** Excerpt provided **
——————

So why not cut out the middleman and just let celebrities get on with it? It is frequently objected that we wouldn’t know what we were voting for because celebrities don’t put forward a programme. But nobody knows what the main parties stand for these days either, and the only reason for supporting David Cameron or Nick Clegg is that they look vaguely like the man next door (if you live on a Barratt estate, that is).
As well as Esther Rantzen and Joanna Lumley, the names mentioned include Terry Waite, Richard Branson, the thriller writer Robert Harris and, as an electrician in Bromsgrove rather rudely put it to the Guardian, “even Mark Thomas”, once an NS columnist. None is in the first flush of youth, though my old friend Harris may think he still has a couple more thrillers in him. But retired or disgraced politicians frequently embark on new careers as celebrities, as Neil Hamilton did after his defeat in 1997. I don’t see why celebrities, with their best days behind them, shouldn’t make the reverse journey.

——————

** Supplied data **
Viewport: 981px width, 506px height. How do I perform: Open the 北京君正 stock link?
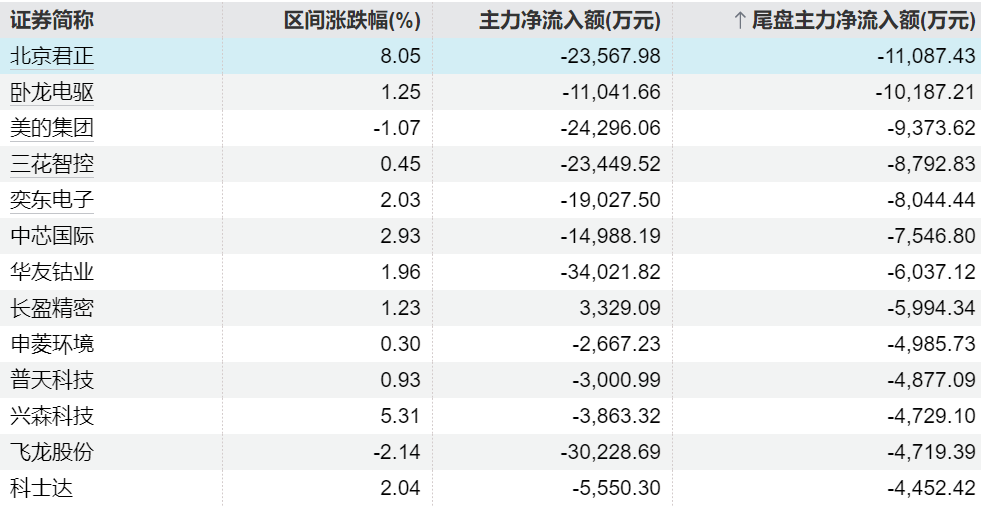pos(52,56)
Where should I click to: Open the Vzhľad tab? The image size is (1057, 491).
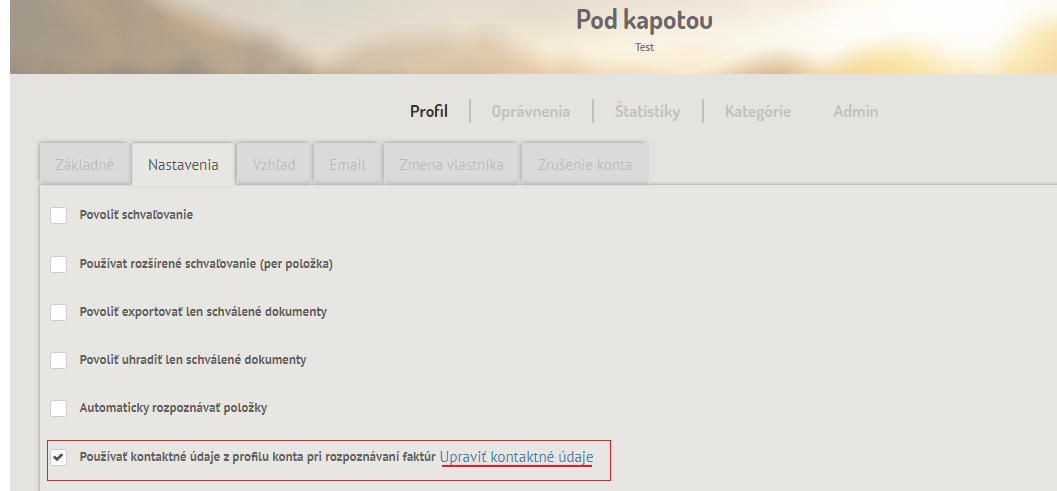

——————

** Required actions **
a - The excerpt on celebrities going into politics lists the people said to be mentioned as possible candidates. List every one of those names.
b - According to the excerpt on celebrities going into politics, what did Neil Hamilton do after his defeat in 1997?

** Results for each task **
a -
Esther Rantzen
Joanna Lumley
Terry Waite
Richard Branson
Robert Harris
Mark Thomas

b - He started a new career as a celebrity.